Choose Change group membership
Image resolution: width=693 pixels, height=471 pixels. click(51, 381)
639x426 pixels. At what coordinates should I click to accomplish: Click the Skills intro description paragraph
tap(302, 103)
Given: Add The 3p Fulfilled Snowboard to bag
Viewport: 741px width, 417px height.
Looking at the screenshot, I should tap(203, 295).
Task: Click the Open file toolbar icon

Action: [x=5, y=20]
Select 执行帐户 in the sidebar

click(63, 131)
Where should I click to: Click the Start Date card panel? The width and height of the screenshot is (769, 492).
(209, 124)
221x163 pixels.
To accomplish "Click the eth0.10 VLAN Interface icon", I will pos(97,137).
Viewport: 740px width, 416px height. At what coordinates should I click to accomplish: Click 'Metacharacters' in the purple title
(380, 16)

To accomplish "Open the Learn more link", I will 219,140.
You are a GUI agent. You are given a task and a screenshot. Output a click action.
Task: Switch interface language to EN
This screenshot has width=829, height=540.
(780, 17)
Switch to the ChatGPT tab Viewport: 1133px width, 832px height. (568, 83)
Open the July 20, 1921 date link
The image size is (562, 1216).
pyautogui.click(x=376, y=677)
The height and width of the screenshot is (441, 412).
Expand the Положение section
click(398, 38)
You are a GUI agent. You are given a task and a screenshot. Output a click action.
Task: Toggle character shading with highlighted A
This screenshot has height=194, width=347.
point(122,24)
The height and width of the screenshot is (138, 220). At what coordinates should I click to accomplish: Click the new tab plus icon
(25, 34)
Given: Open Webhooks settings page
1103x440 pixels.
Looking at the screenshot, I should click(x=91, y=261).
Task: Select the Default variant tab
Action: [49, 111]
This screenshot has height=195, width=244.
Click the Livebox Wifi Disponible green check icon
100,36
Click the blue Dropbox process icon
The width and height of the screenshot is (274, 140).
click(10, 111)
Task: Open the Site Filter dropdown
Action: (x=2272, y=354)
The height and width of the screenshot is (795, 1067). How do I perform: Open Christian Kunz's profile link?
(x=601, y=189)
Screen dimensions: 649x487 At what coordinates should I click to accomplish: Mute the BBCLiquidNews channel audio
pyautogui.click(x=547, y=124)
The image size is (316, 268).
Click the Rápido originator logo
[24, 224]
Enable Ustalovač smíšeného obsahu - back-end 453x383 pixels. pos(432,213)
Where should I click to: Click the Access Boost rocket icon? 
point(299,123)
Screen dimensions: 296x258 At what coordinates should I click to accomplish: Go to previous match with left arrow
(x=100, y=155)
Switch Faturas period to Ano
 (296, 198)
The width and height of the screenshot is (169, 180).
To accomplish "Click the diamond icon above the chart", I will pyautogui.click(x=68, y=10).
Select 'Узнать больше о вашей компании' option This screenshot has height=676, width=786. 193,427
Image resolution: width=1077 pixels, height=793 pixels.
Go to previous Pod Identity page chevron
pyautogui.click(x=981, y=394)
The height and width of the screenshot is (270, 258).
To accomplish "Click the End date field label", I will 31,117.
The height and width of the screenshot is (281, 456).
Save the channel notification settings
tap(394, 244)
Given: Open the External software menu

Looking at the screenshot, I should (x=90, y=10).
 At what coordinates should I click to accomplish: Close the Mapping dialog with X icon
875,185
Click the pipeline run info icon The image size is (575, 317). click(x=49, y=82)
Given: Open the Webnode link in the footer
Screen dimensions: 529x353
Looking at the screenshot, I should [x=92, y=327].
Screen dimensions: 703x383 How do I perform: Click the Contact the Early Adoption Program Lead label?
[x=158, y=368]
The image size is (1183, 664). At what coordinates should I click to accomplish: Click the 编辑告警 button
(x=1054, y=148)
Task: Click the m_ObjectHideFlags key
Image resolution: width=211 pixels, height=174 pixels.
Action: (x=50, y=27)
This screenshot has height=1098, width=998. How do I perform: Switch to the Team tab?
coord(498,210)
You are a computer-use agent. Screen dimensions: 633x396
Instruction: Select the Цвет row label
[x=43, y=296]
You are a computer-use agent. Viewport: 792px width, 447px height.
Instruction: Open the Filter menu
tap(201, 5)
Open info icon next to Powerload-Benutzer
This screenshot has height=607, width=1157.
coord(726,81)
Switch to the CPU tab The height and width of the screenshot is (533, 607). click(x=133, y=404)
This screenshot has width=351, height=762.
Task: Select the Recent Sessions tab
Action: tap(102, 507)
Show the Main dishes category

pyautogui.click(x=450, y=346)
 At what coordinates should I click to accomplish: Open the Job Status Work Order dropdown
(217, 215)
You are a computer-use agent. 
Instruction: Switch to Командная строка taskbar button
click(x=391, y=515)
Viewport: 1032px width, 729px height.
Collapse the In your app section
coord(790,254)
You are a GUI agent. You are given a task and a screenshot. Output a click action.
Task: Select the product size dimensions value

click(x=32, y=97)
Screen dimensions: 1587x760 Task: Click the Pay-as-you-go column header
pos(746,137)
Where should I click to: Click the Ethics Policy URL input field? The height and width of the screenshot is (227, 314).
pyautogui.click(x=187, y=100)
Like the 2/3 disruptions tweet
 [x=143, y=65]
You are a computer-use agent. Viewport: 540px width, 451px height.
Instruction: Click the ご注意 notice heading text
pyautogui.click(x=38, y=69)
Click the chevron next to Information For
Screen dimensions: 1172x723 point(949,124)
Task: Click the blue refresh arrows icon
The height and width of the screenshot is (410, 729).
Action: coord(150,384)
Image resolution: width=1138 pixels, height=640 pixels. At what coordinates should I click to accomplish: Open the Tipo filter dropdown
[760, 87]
----
YOUR OBJECTIVE>
Every line that holds the string "computer" must be copied from the records above.

OUTPUT OF THE EXERCISE>
You are a computer-use agent. Screen dimensions: 633x396
You are a computer-use agent. Viewport: 792px width, 447px height.
You are a computer-use agent. 
You are a computer-use agent. Viewport: 540px width, 451px height.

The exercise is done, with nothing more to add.